Eltern in Brandenburg drängen auf höhere Bildungsinvestitionen
In Brandenburg wächst die Sorge vor erheblichen Einschnitten im Schulbetrieb. Hintergrund ist die Ankündigung von Bildungsminister Gordon Hoffmann, dass das Land im kommenden Schuljahr mit dem bisher größten Mangel an Lehrkräften konfrontiert sein wird. Diese Prognose hat den Landeselternrat auf den Plan gerufen, der nun eindringlich mehr finanzielle Mittel für das Bildungssystem fordert.
Minister warnt vor Höhepunkt des Lehrermangels
Bildungsminister Gordon Hoffmann von der CDU hat im Bildungsausschuss des Landtags klargestellt, dass Brandenburg vor einer kritischen Situation steht. „Wir werden im nächsten Schuljahr den absoluten Höhepunkt erleben mit den höchsten Schülerzahlen in Brandenburg und dem größten Lehrermangel“, erklärte er. Hoffmann räumte ein, dass er nicht garantieren könne, die Absicherung der Stundentafel im bisherigen Umfang aufrechtzuerhalten.
Landeselternrat sieht Unterrichtsqualität gefährdet
Matthias Knoll, Sprecher des Landeselternrats, reagierte besorgt auf diese Entwicklung. „Das Wichtigste ist, dass der Haushalt so sein muss, dass in die Bildung investiert wird“, betonte er gegenüber der Deutschen Presse-Agentur.
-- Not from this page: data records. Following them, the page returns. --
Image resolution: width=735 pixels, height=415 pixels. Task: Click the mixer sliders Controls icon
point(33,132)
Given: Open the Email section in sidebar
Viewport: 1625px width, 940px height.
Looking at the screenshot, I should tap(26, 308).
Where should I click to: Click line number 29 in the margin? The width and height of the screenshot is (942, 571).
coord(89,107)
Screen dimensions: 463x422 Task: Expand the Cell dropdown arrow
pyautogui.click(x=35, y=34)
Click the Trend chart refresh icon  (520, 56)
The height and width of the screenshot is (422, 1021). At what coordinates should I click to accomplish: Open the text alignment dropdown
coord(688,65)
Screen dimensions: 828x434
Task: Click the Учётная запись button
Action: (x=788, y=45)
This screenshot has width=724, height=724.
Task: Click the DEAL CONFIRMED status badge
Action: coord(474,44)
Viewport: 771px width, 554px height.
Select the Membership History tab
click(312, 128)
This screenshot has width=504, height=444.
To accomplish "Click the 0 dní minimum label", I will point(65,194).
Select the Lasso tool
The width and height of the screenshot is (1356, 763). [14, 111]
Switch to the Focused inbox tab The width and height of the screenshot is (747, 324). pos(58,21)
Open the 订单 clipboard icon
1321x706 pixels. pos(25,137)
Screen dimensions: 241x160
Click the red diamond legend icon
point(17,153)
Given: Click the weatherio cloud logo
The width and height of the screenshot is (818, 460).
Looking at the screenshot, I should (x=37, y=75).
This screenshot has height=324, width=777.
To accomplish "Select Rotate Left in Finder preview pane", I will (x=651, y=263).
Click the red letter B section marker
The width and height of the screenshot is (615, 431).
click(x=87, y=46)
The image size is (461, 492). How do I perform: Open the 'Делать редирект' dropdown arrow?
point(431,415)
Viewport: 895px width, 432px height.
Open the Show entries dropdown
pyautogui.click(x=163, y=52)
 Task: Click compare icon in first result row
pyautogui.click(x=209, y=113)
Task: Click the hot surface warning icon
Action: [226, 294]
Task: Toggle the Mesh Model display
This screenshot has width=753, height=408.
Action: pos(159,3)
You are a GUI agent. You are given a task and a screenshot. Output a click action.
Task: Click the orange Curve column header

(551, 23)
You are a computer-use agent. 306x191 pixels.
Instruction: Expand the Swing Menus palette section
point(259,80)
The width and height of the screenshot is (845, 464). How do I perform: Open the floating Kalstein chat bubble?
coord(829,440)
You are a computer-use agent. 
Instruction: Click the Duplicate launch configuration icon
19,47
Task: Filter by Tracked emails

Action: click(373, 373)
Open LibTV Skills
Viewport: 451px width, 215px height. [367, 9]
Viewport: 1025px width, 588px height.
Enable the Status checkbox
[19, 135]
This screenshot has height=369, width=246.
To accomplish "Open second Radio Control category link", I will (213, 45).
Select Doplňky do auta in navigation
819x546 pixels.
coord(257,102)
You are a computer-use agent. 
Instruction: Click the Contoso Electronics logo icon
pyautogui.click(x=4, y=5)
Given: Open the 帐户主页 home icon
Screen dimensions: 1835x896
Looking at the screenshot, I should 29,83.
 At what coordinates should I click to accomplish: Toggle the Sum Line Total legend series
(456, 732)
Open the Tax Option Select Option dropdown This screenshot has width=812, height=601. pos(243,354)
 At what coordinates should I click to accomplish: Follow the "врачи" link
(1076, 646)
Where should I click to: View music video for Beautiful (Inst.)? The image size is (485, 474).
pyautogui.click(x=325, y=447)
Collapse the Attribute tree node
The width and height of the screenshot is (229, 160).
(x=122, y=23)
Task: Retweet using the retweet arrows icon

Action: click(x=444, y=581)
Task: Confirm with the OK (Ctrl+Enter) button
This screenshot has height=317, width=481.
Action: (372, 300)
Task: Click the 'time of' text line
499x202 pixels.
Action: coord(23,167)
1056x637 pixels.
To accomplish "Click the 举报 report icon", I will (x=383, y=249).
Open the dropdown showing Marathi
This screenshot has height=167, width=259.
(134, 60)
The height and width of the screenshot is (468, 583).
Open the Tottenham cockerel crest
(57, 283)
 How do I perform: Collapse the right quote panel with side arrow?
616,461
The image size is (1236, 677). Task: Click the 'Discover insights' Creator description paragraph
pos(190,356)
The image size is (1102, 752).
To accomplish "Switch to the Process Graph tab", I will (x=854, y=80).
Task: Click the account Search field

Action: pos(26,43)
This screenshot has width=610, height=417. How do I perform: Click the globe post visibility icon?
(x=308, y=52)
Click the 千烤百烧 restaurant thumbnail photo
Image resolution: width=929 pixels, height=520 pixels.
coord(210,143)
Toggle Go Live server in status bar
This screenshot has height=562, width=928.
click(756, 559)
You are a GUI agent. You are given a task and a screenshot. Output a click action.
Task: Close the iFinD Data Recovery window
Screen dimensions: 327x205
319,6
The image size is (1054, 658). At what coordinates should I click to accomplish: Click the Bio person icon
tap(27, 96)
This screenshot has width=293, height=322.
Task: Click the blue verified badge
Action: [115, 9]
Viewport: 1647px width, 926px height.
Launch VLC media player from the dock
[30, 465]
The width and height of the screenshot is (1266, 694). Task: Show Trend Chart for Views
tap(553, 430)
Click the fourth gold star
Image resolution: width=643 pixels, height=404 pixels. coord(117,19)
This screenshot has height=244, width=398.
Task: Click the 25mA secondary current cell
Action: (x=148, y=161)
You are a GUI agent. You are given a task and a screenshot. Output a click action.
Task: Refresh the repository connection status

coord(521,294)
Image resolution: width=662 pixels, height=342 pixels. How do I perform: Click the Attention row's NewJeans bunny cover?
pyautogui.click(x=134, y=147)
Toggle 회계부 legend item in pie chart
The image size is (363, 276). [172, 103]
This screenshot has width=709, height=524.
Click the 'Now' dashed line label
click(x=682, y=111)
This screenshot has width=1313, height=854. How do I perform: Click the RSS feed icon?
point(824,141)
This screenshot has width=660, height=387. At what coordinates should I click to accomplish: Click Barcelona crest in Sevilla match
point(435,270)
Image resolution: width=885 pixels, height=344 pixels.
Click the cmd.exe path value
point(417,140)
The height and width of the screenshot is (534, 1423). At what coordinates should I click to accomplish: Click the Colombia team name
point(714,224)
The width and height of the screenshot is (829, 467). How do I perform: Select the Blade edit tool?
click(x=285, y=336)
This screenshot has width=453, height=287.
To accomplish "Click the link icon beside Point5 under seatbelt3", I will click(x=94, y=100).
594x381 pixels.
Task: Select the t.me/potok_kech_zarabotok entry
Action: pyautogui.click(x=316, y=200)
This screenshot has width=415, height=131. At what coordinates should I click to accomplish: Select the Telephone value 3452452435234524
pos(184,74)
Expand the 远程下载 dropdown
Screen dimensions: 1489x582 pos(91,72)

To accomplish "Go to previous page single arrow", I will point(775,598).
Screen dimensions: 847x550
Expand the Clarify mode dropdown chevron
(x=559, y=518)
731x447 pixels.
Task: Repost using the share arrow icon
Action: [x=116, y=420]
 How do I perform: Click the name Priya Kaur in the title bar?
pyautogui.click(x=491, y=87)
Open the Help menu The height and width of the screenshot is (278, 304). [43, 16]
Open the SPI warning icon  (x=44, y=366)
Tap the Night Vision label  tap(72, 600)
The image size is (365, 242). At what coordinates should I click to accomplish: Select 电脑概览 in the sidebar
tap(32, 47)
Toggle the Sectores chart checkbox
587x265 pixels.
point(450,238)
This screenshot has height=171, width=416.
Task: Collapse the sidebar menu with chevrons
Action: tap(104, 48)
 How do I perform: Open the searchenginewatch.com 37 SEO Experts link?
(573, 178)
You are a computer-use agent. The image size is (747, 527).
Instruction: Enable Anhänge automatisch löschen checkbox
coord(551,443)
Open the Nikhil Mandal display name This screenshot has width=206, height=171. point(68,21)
Der Elternrat appelliert an die SPD/CDU-Koalition, bei der Aufstellung des künftigen Haushalts ausreichend Mittel zu veranschlagen. In einem internen Schreiben heißt es: „Bereits jetzt fallen rund zwei Millionen Unterrichtsstunden aus oder können nicht planmäßig stattfinden. Wir sehen daher die Sicherung der Stundentafel in ernster Gefahr.“
Hintergründe und aktuelle Herausforderungen
Die Situation hat sich in den letzten Jahren verschärft:
- Die Zahl der Lehrerstellen im Haushalt 2025 wurde um 345 Vollzeitstellen reduziert.
- Seit dem zweiten Schulhalbjahr müssen die meisten Lehrkräfte eine Stunde pro Woche mehr unterrichten, was zu Protesten führte.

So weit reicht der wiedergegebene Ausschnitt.